Sondes de détection : performances, évaluations et biais

En avril 2019, l’ANSSI a qualifié les premières sondes pour assurer la supervision de sécurité de réseaux. Les OIV, les OSE et, d’une manière générale, les organismes opérant des fonctions sensibles disposent ainsi de produits français de confiance : Cybels Sensor de Thales et Trackwatch Full Edition de Gatewatcher. La méthodologie d’évaluation des sondes n’est, hélas, pas publique. Les ingénieurs sécurité et réseau devant intégrer ces sondes ne disposent donc pas de guides pour effectuer la recette de leur efficacité en production.

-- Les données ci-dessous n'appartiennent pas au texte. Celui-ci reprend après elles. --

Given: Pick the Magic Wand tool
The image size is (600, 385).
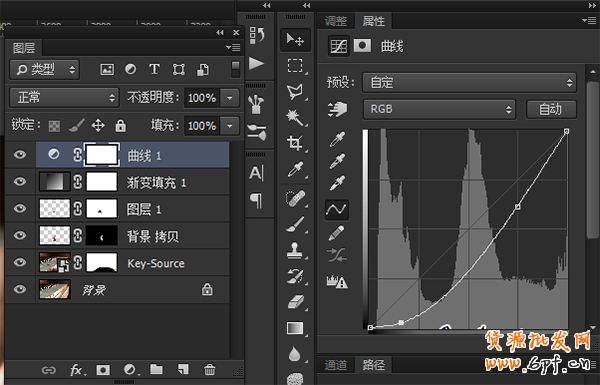Looking at the screenshot, I should coord(295,117).
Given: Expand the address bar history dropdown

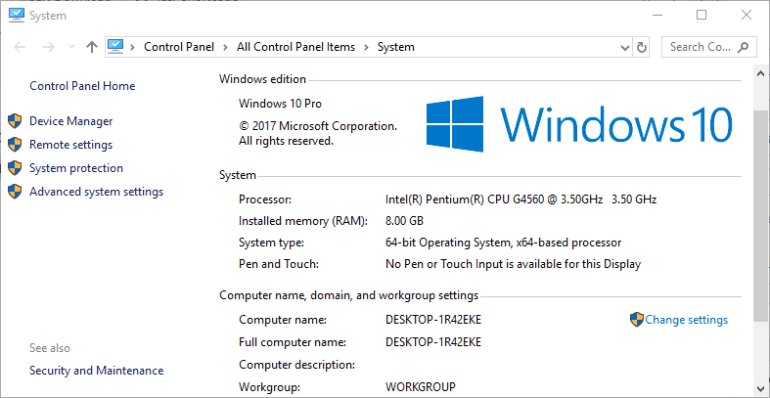Looking at the screenshot, I should (x=625, y=48).
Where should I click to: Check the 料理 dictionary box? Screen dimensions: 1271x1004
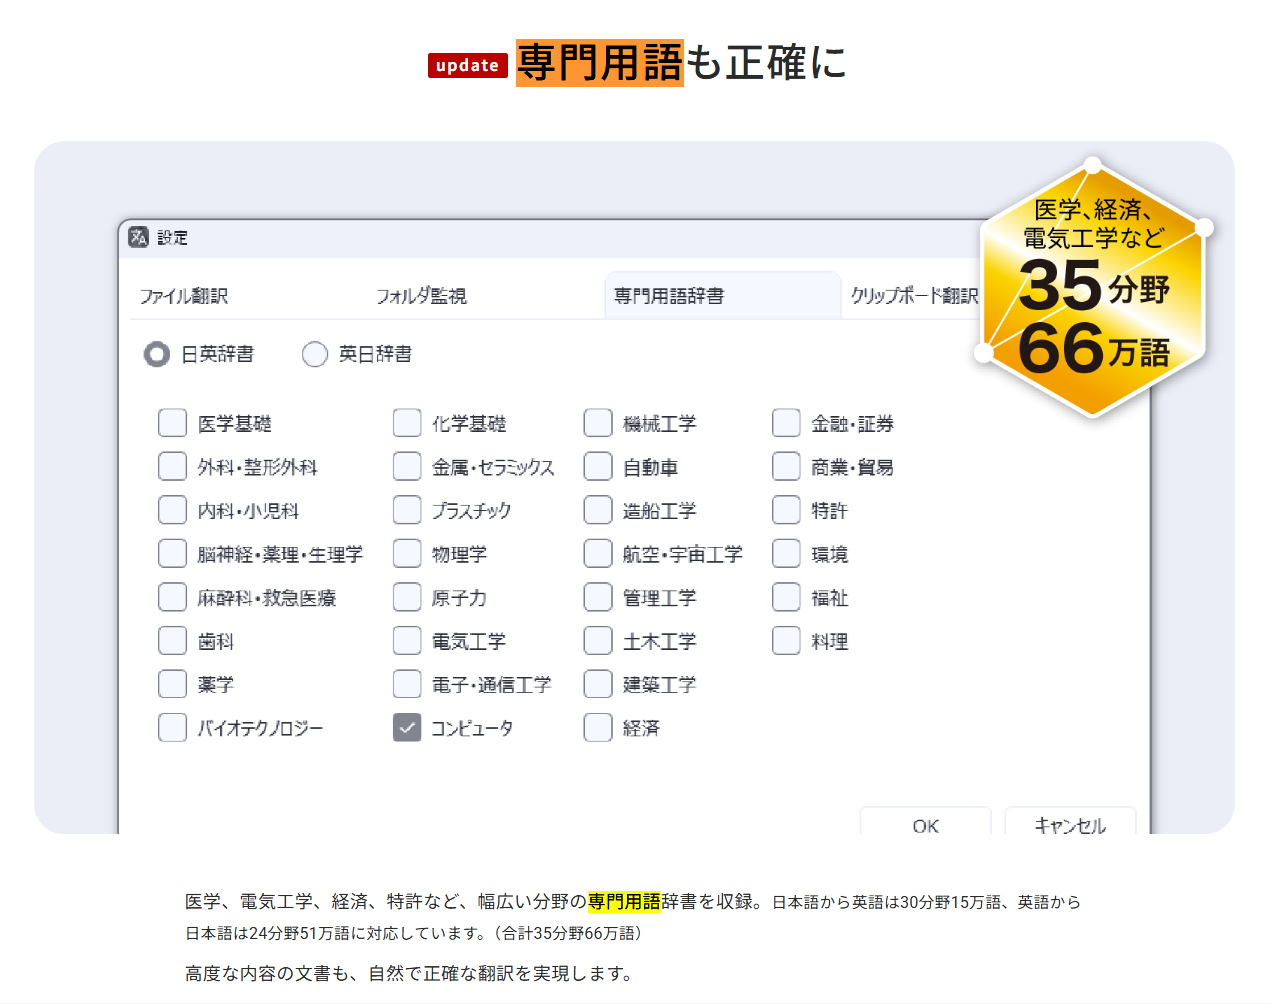tap(786, 641)
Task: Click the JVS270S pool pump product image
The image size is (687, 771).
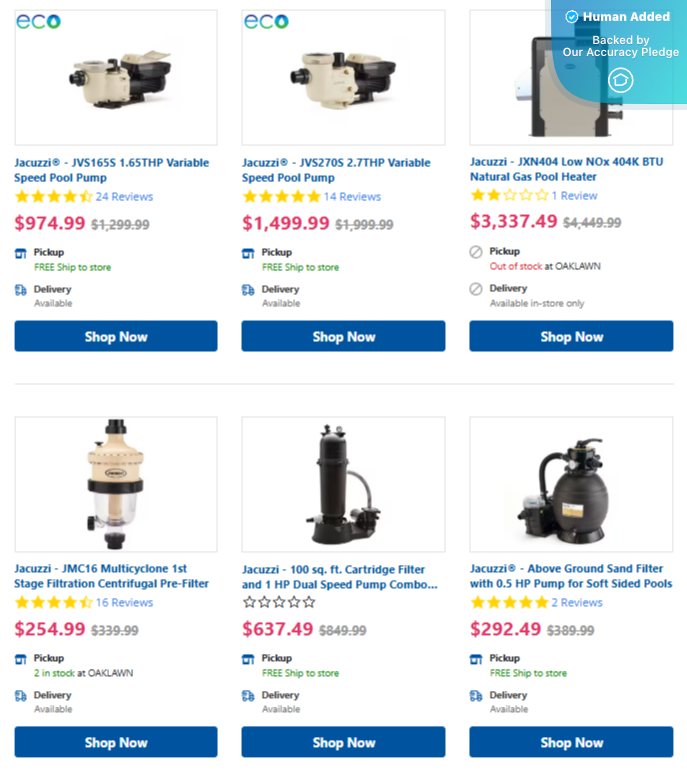Action: [343, 78]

Cet article propose un retour d’expérience sur l’évaluation des sondes, notamment sous l’angle de la performance. Cet aspect est, en effet, particulièrement significatif puisque le taux de détection d’une sonde diminue si elle est submergée, quand bien même elle serait équipée des meilleurs signatures et moteurs d’analyse.

De la notion de budget

Les différents moteurs d’analyse constituant une sonde consomment des ressources machine. Celles-ci sont en quantité finie et dépendante du matériel sur lequel sont installés les mécanismes de détection et d’analyse. Ces ressources comprennent notamment la capacité de calcul (CPU, FPGA, ASIC) et la mémoire (RAM, mémoire de travail des périphériques…).

Il est généralement possible d’effectuer certains compromis calcul/mémoire afin d’optimiser le traitement. Néanmoins, ces ressources confinent, in fine, au temps nécessaire pour traiter un paquet entrant. La variable non ajustable est, en effet, le débit entrant dans une sonde. Ce débit est exprimé en deux unités : le nombre de paquets par seconde, et le nombre d’octets par seconde.

Le nombre de paquets par seconde est significatif, car il définit le budget temporel disponible pour le traitement des paquets. Un million de paquets par seconde signifient que la sonde dispose d’un millionième de seconde pour le traitement de chaque paquet en moyenne. En outre, le nombre de paquets par seconde a une influence sur le nombre d’interruptions (matérielles ou logicielles) qu’un CPU doit traiter. De la même manière qu’un ingénieur est moins productif s’il est constamment interrompu, un CPU perd du temps à chaque interruption. En conséquence, à l’instar de nombreux équipements, il est aisé de noyer une sonde sous de nombreux paquets représentant un trafic extrêmement modéré en octets par seconde.

Le nombre d’octets par seconde reste cependant significatif. Ce dernier a, en effet, un impact sur les temps de transfert des paquets entre les différents composants de la sonde. Cet impact se matérialise notamment pendant les recopies des paquets, entre composants matériels ou logiciels.

Dès lors qu’une sonde épuise son budget pour le traitement d’un paquet, celui des paquets suivants peut en pâtir. S’il ne s’agit que d’un pic de trafic, il est généralement possible d’absorber celui-ci en lissant son coût sur les millisecondes/secondes suivantes. En effet, certains paquets sont traités plus rapidement que d’autres, comme ceux qui sont immédiatement écartés, car faisant partie d’un flux chiffré dont la sonde n’a pas la clé de déchiffrement. Si le pic d’activité se prolonge, la sonde n’a alors d’autre choix que de défausser du trafic. L’endroit et la manière dont le trafic est défaussé sont déterminés en fonction de la localisation du goulot d’étranglement.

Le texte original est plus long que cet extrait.